The social structure of these crimes rests on three money-related pillars : loan sharking, extortion, and the manipulation of competitive tendering procedures.
Loan sharking at astronomical interest rates
This bloody era began with the development of loan sharking. Financially distressed individuals or families in urgent need of cash, to pay alimony, to bail out an arrested offspring, to buy part of an inheritance to keep it in the family – or sometimes to gamble or purchase a luxury car – find themselves unable to borrow from a bank or their relatives, and will turn to loan sharks connected with criminal organisations. They get loans at exorbitant interest rates as high as 10 % per month, which compounded over time can more than triple the amount of debt in a single year.
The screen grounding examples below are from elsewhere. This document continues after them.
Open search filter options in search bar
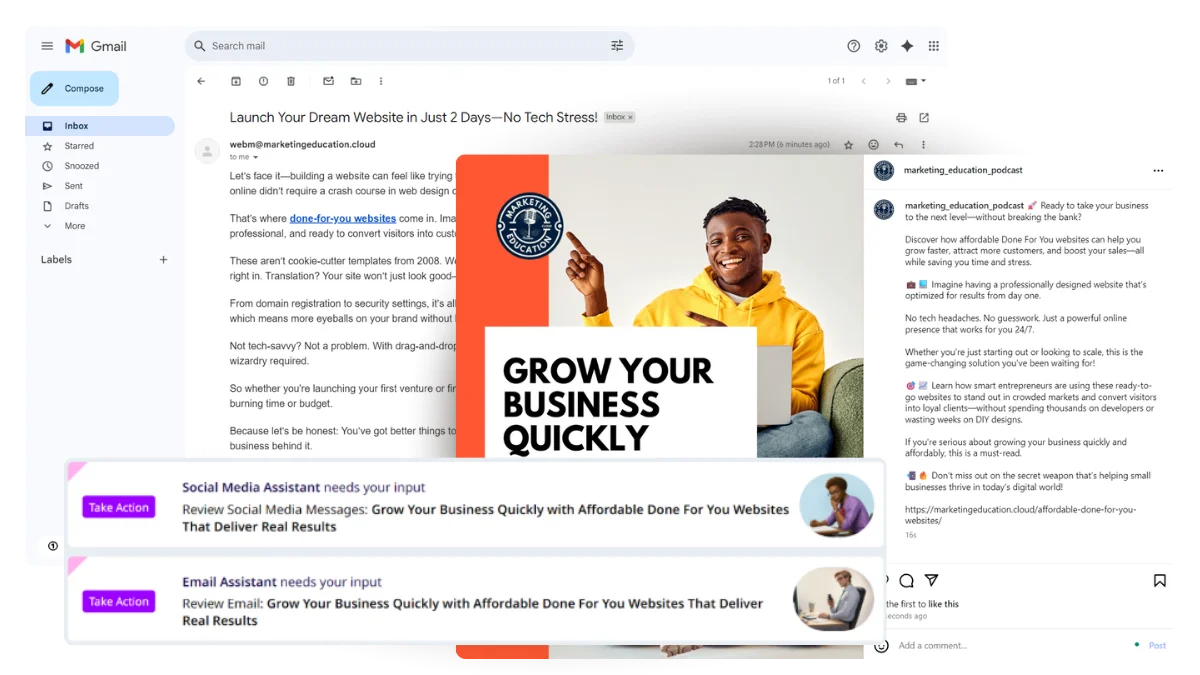Screen dimensions: 1200x675 [x=617, y=46]
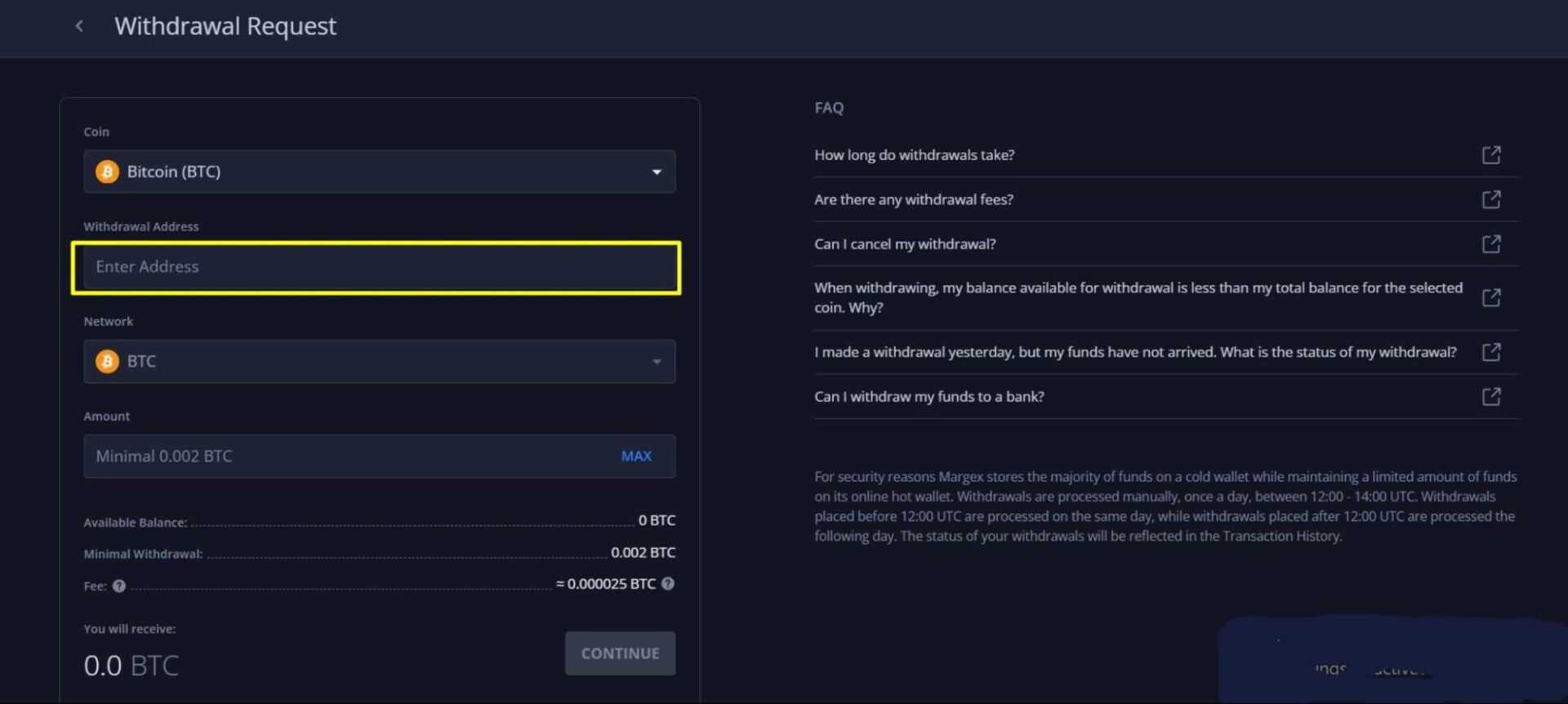Image resolution: width=1568 pixels, height=704 pixels.
Task: Expand the Bitcoin (BTC) coin dropdown
Action: (x=378, y=172)
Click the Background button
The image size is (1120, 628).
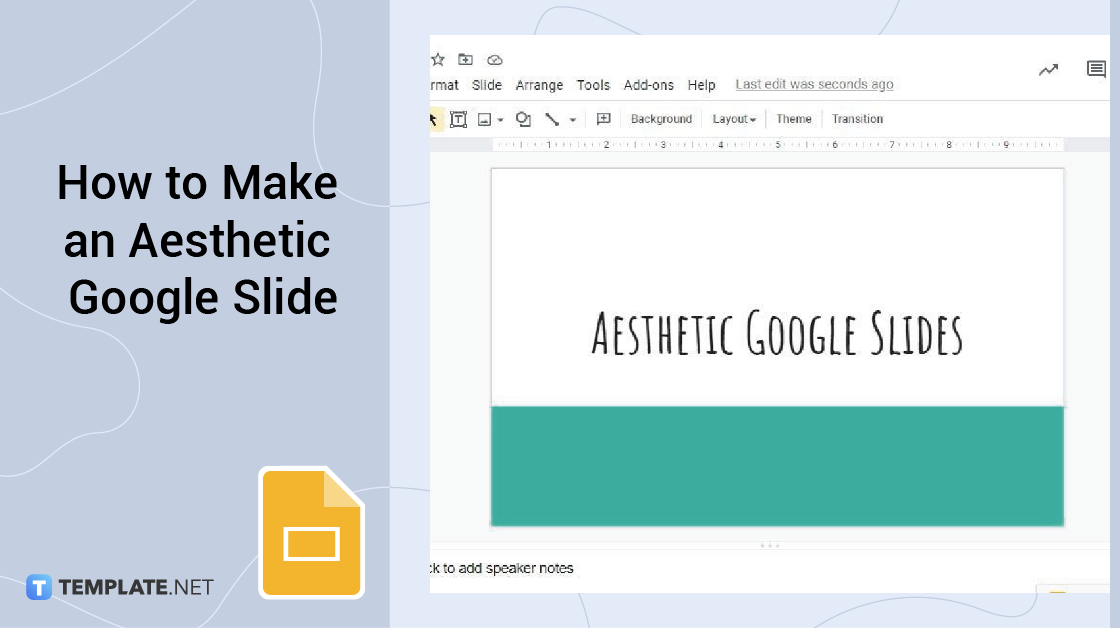point(661,119)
The same thing can happen with debt assignment. If you are slow in paying off the loan, the lender may turn to a criminal organisation. It will pay him a certain percentage of the sum involved, and then settle the matter with the debtor, imposing huge interest rates on the balance of the amount due, using violence and threats.
A delay in repayment will lead to a cycle of abusive “tax collections”, involving not only the indebted person but his whole family from the closest to the widest circle: brothers, cousins, in-laws etc, because the repayment guarantee is not individual but involves a large social circle. The threats reach a crescendo: gunfire or explosives targeting cars or houses at the outset, then individuals – with the aim of causing injuries; the campaign expands extensively to include the debtor’s family in an increasingly wide circle. Often, in the end, the creditors will appropriate the property of the debtor and his family, be it his business, his home or his land..
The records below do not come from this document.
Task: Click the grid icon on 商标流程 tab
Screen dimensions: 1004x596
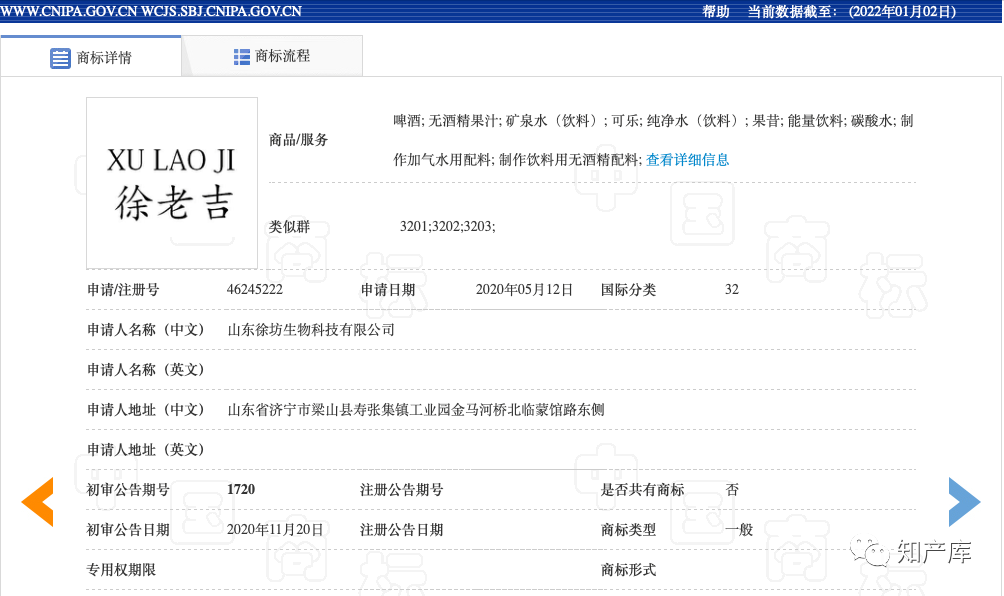Action: (241, 57)
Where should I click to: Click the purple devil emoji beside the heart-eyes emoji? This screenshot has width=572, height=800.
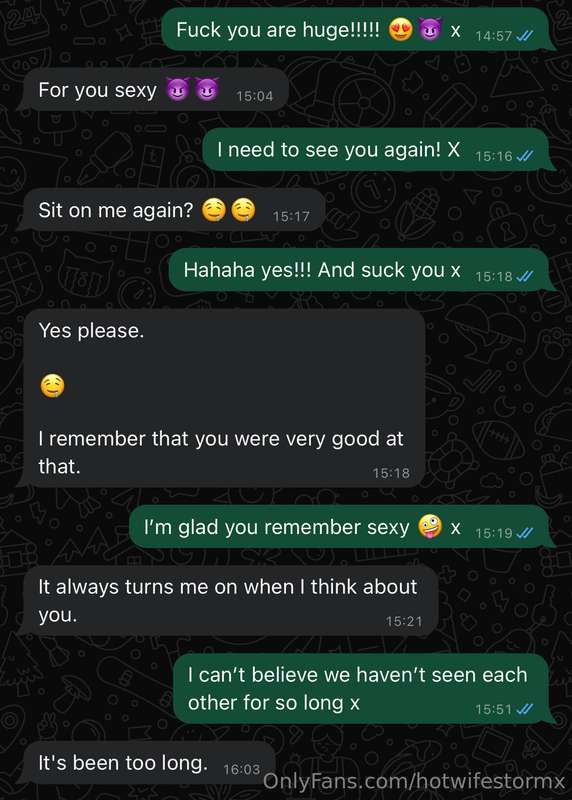pos(430,30)
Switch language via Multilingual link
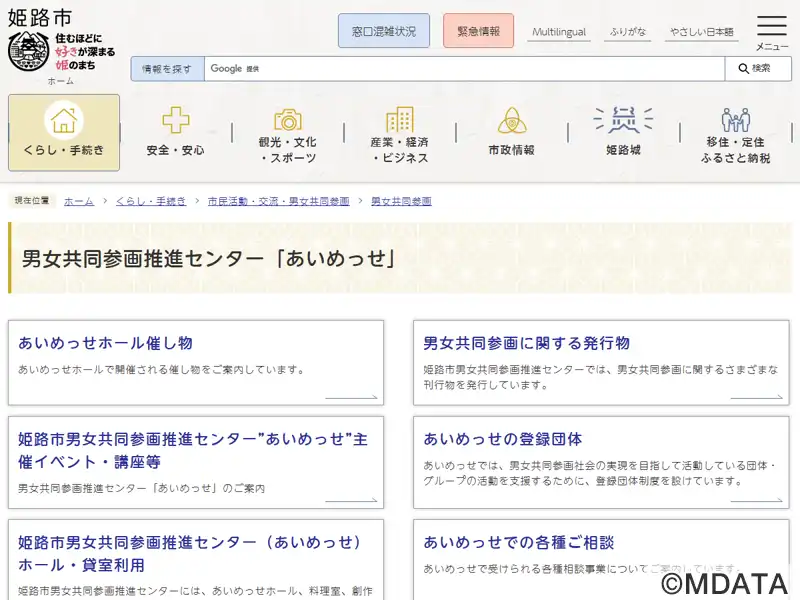The image size is (800, 600). click(559, 32)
This aspect has been decisive for it has widened the range of criminality, engulfing whole sections of society which were previously untouched and transforming individual debts into extended family indebtedness to catastrophic effect. The least of these consequences is to oblige people to sell their property – land or houses – to repay a debt which they themselves did not incur, all this in a real estate market under great tension on account of the over-population of those areas where the Palestinians are allowed to build after governmental confiscations, legal constraints on structural plans and the scarcity of building permits. Worse still : some families arm themselves for self-protection or turn to other criminal organisations to stand up to the ones that are threatening them, exposing them to more pressures in the future.
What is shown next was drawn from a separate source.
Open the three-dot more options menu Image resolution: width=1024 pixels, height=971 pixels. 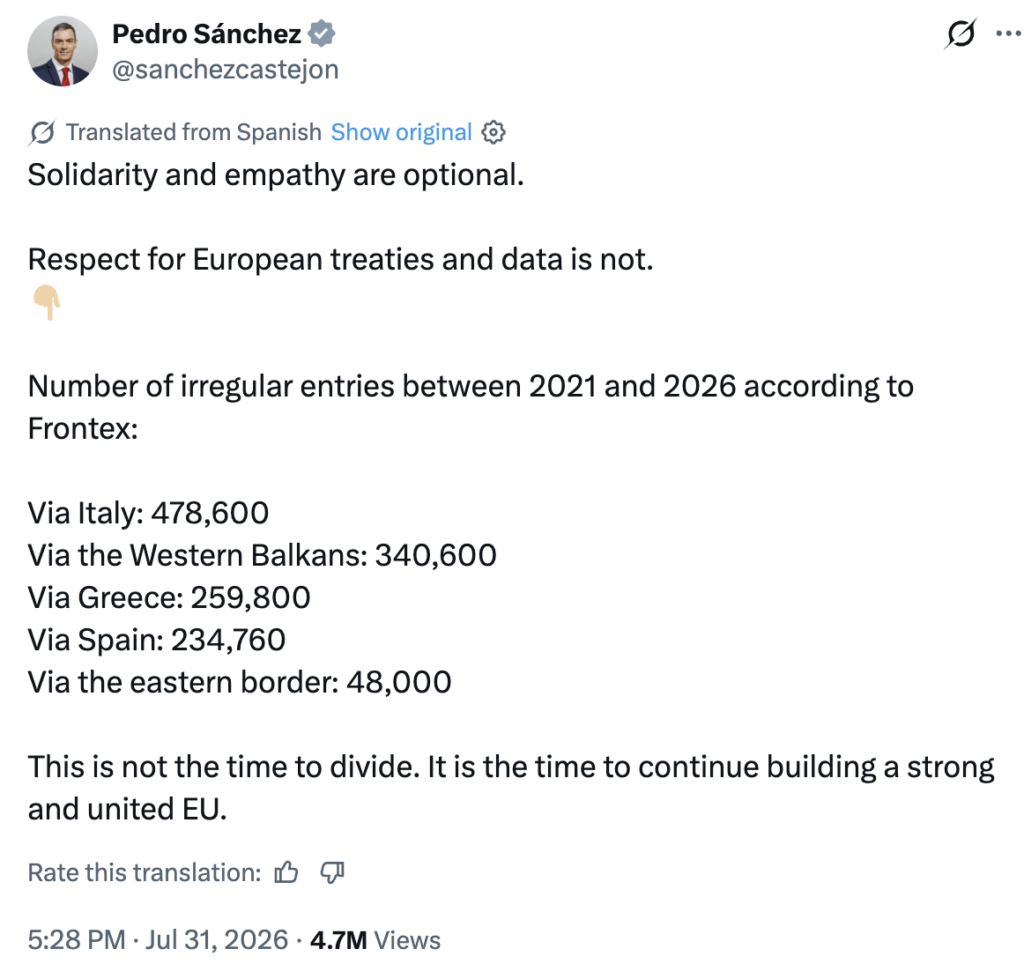click(x=1009, y=33)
The strengthening of clan relations
For the extended family – essential to the local sociological structure, in that it is more visible than the nuclear family and benefits from greater cohesion than the clan – the debtor’s nuclear family becomes a burden which it is impossible to escape. The very nature of family relations is transformed, either by the isolation or exclusion of the debtor’s family or by a strengthening of its ties with the clan, a broader protective structure – but which is not, historically, the main structure of Palestinian society of the interior, except in the Negev.
From banking bans to bankruptcy, by way of gambling, families find themselves embedded in a situation of poverty and social crisis. Children growing up in this environment are exposed from their teens to violence, firearms, family breakdown and various kinds of threats, instability and illegality. The probability of their joining the world of crime as they grow up is all the greater as it is a world likely to take care of them, earn them easy money, give them a feeling of power and an opportunity for wielding authority which they sorely miss.
In most of the Palestinian regions, neither of these two scenarios – isolation of a bankrupt nuclear family or increased dependence on the clan – is natural or normal. Oscillating between these two poles under pressure from crime erodes the traditional structure of the Palestinian village and causes an artificial imbalance in the relations between the various levels that make up the family. We therefore find ourselves caught between two conflicting evils: anarchic violence where the force of arms of the most reactionary clans merges with the force of criminal organisations composed of thousands of young people who have grown up in tragic circumstances, in broken and socially shredded families.
Widespread extortion
Besides the debts, extortion – i.e. protection racketeering inflicted on owners of businesses and services to force them to cough up monthly sums if they want to continue carrying out their activities in peace – is one of the criminal organisations’ main activities. While this is nothing new, a decade ago it was restricted to certain establishments – restaurants, cafés and bars, especially in the large coastal, so-called “mixed” cities – and took different forms, more or less dangerous and more or less direct: obliging businesses to hire a “security” service in exchange for exorbitant sums, monopolising the supply of liquor etc.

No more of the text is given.